With prolonged heating the bromination and elimination of alcohols are also possible... There is a myriad of things that could go on when such intricate compounds are exposed to as harsh conditions as refluxing with HBr.

[Edited on 18-12-2011 by kavu]

Picric-A - 18-12-2011 at 11:25

Quote: Originally posted by Nicodem  
Have you even bothered looking at the structure of dihydrocodeine before heating it up with concentrated hydrobromic acid? What are the references to back up such an experiment?


Of course i have. The cyclic ether is supposedly stabilised to attack from HBr due to the single carbon bonds either side of it. This is not true in codeine's case however as the double bond renders the cyclic ether suseptible to attack.

Alkylation of the amine is unlikely in such polar/acidic conditions so i doubt that could be occuring.

Nucleophilic substitution of the alcohol with HBr followed by elimination is one possibility i though of but didnt think it would occur so quickly?

My ref is poste below. The internet is covered with other ones stating >80% yields often however a few of them are drug related sites so are not so trust worthy.

Attachment: 0-Demethylation Dihydrocodeine.pdf (98kB)
This file has been downloaded 2115 times


DJF90 - 20-12-2011 at 04:08

All unused medicines should be taken back to a pharmacy where they can be disposed of. All you gotta do is hand them over.

Nicodem - 21-12-2011 at 10:48

You are comparing quite different conditions. What you did is not even similar to what is described in the article. You heated your substrate in 48% HBr(aq) at its reflux (124 °C). How were you to expect that the other ether functionalities in the molecule would remain intact? There is plenty of literature confirming that ethers and alcohols succumb to bromination at such conditions (and very much has been discussed about it on this forum).

In the article they heated the compound in 15% anhydrous solution of HBr in acetic acid at 100 °C. I do not know the pKa of HBr in acetic acid, but I would expect HBr is mostly undissociated in it. The alcohol gets immediately acetylated under such conditions which partially protects it from bromination (esters are considerably less basic than alcohols, so they don't get protonated as easily). The ethers of secondary alcohols, like the dihydrobenzofuran moiety in dihydrocodeine, cleave via SN1 which is more difficult in absence of water. Only the SN2 demethylation of the anisol moiety is favoured in such media. For what I know, in aqueous media, the ease of cleavage is actually reversed (sec-alkyl aryl ether cleave faster than anisols). Nevertheless, I'm quite confident that even anhydrous HBr in acetic acid might brominate the alcohol and cleave all the ether groups if the temperature was increased to 124 °C. Not as rapidly as in 48% HBr(aq) which is a monster in regard to bromination of alcohols and ether cleavage.

[Exercise data]
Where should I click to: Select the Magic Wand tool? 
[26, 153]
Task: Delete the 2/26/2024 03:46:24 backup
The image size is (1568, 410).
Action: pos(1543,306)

[Exercises to complete]
1. Output the dihydrocodeine thread from "Alkylation of the" up to and including "occur so quickly?".
2. Do these statements agree with the dihydrocodeine thread? For each, answer yes or no and quote the deciding words. (a) The article describes heating the compound in a 15% anhydrous solution of HBr in acetic acid at 100 °C. (b) Picric-A thinks alkylation of the amine is likely under the conditions used. (c) Nicodem says that in aqueous media, sec-alkyl aryl ethers cleave faster than anisols.
3. Write the next part of the dihydrocodeine thread, picking up after its final sentence.
The items have no connection to the dihydrocodeine thread.

[Answers to the tasks]
1.
Alkylation of the amine is unlikely in such polar/acidic conditions so i doubt that could be occuring.

Nucleophilic substitution of the alcohol with HBr followed by elimination is one possibility i though of but didnt think it would occur so quickly?

2.
(a) Yes: "In the article they heated the compound in 15% anhydrous solution of HBr in acetic acid at 100 °C."
(b) No: "Alkylation of the amine is unlikely in such polar/acidic conditions so i doubt that could be occuring."
(c) Yes: "in aqueous media, the ease of cleavage is actually reversed (sec-alkyl aryl ether cleave faster than anisols)."

3.
JibbyDee - 7-1-2012 at 16:25

Nicoderm: The pKa of acetic acid is around 4.5 while the pKa of HBr is around -8. There is no way acetic acid keeps HBr protonated. Anyhow, I bet this reaction would work using less concentrated aqueous HBr and lower temperatures. Why not use a milder acid such as HCl?

Dr.Bob - 10-1-2012 at 13:54

Using HBr to remove an O-methyl group is usually not a very clean reaction in my experience, even is best cases, it has side products, and the optimum conditions are very different from substrate to substrate, so this is not surprising.

HCl does not typically work for these demethylations, as Cl- is not as good a nucleophile as Br-. And water is usually bad for more complex reactions. Using BBr3 in dry DCM seems for work best if you have more heteroatoms, but even that does progressively worse with more non-carbon atoms, and 3 is starting to get high. A simple anisole might do well in these reactions, but once you add more oxygens or nitrogen, they all create side reactions which compete with the desired reaction.

GreenD - 16-1-2012 at 10:08

Being a moron I would assume that the tertiary amine group is going to undergo some sort of cleavage . Once that happens you're going to have a quat.

I didn't think the ether ring would break, but Nicodem seems pretty sure.

At any rate it looks more like you put a bunch of shit in a pot with the "more is better" attitude.